Problem statement
Print the portion of the text on eighteenth-century Britain that begins at the words "Enclosure meant the" and stops after "of prosperous farmers.", reproducing it word for word.

Text under study

────────────────────

Oliver Goldsmith: Historical Context of 18th Century Britain

Oliver Goldsmith

1 Historical Background

  • Between 1760 and 1790, it was clear that there were two worlds: the old and the new.
  • The new world was the product of technological change and was certain to produce a new and strange Britain.
  • The age of Walpole had witnessed a rapid expansion of British trade and the opening of new markets, both at home and abroad.
  • There was a demand for increased productivity, and merchants had sufficient capital to invest in industrial enterprises.
  • The most influential developments were in technology and transport.
  • The textile industry was revolutionized, and the transportation of goods improved dramatically, breaking the isolation in which most Englishmen lived.
  • In agriculture, the changes taking place and their extent can be best expressed in figures: These figures express a profound revolution with the supersession of open fields by enclosed fields.
  • The enclosure of fields and common land had been going on steadily from the 15th century, but the face of England had hardly been changed.
  • The nature of enclosure changed in the later 18th century:
    1. At the beginning of the period, enclosure was often undertaken by agreement within the village. The process did not usually involve tension, for it was often in areas with a good supply of grazing land.
    2. In the later 18th century, enclosure increasingly relied on parliamentary procedures which forced through change against the opposition of significant elements in the community. At this stage, enclosure was more likely to cause tension, for it applied above all to the Midlands, where pasture was in short supply and grazing on the open fields after harvest was crucial.

Enclosure meant the destruction of various property rights, which was bitterly resented. It meant that more families became dependent on the wage of a male, landless laborer who was seasonally unemployed and dependent on the poor law for support. Enclosure also meant that existing leases were cancelled, and landlords could introduce short leases with rack rents.

As a result, landlords were the major beneficiaries of the rise in prices in the late 18th century. They rearranged their estates to create larger tenant farms on rack rents, with a decline in small farmers with customary tenure. These changes provoked the anger of many who wished to return to a golden age when England was still a land of prosperous farmers.

This idealized vision could appeal to Tory squires, resentful of the great landed magnates in their palaces and with access to the resources of City finance, and to radicals demanding the return of land to the people. In defense of the great landowners, it could at least be argued that they invested some of their rents back into the land as well as into parks and houses.

This was a controversial change that some wanted to present as a beneficial search for efficiency, while others saw it as a grim record of dispossession and greed, trampling on the rights of the poor.

────────────────────

Information provided
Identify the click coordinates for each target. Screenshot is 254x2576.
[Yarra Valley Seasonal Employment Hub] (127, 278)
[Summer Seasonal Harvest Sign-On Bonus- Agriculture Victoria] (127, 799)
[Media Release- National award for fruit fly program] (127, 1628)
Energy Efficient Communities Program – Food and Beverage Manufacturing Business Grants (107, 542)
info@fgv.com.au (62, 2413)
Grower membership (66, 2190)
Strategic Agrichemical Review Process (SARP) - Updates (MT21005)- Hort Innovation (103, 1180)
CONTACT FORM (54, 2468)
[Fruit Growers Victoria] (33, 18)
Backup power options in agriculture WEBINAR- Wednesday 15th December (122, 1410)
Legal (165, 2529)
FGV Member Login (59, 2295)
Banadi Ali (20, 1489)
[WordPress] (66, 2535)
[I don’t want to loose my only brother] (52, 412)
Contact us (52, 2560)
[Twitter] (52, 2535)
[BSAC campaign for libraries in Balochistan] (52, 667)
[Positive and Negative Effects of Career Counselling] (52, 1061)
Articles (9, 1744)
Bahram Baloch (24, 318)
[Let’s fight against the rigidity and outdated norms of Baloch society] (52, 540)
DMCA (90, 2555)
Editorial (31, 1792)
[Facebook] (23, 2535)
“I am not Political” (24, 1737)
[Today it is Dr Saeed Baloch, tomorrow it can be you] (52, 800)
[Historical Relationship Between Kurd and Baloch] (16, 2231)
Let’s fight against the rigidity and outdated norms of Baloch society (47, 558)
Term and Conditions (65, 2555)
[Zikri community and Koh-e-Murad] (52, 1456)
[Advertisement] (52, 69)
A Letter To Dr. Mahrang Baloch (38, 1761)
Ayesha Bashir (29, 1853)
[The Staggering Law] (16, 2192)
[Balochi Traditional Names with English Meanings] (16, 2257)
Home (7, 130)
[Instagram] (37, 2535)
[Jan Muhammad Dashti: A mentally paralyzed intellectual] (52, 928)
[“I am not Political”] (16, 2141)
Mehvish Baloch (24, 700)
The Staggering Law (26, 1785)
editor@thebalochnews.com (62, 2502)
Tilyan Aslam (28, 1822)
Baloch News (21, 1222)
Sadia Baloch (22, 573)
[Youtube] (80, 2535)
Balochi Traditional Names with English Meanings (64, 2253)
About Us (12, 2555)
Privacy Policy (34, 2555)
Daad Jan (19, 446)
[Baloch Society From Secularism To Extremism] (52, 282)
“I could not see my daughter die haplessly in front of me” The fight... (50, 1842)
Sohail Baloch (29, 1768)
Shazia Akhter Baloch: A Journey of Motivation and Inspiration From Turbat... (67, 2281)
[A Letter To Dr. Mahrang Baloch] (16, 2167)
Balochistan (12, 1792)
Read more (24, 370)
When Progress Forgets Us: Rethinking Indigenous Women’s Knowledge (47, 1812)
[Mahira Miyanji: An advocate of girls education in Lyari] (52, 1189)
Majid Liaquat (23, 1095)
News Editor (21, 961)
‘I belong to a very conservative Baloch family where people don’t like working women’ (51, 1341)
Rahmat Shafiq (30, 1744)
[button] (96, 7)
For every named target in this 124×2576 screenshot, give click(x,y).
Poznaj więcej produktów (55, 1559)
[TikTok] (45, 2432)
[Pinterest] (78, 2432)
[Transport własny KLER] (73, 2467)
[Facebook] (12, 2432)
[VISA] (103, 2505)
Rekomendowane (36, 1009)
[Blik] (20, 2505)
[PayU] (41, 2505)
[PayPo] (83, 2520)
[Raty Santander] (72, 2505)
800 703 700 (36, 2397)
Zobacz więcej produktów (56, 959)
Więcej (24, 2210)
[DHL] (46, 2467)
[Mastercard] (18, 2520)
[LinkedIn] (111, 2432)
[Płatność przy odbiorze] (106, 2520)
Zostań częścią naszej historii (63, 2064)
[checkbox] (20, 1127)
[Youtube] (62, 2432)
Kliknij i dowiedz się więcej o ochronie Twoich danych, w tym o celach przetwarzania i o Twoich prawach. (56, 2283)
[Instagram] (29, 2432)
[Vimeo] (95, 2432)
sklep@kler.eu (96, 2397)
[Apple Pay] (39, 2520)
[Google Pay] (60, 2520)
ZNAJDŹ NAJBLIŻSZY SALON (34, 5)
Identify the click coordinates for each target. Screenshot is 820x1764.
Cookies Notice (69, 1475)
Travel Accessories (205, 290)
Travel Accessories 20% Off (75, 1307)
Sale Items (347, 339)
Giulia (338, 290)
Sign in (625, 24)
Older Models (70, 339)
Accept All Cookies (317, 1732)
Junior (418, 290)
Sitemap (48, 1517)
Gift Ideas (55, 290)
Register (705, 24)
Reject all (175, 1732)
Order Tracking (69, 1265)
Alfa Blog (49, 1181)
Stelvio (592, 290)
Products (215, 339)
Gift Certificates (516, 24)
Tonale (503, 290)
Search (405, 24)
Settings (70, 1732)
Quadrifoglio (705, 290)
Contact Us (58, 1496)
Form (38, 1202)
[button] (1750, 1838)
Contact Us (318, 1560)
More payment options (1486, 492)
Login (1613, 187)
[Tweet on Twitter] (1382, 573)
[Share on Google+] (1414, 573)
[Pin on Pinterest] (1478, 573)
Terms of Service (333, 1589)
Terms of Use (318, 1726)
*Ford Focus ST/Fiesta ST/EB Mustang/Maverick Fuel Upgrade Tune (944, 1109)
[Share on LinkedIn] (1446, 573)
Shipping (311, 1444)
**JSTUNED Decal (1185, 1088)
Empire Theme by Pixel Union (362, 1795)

────────────────────

Response for this exercise
Enclosure meant the destruction of various property rights, which was bitterly resented. It meant that more families became dependent on the wage of a male, landless laborer who was seasonally unemployed and dependent on the poor law for support. Enclosure also meant that existing leases were cancelled, and landlords could introduce short leases with rack rents.

As a result, landlords were the major beneficiaries of the rise in prices in the late 18th century. They rearranged their estates to create larger tenant farms on rack rents, with a decline in small farmers with customary tenure. These changes provoked the anger of many who wished to return to a golden age when England was still a land of prosperous farmers.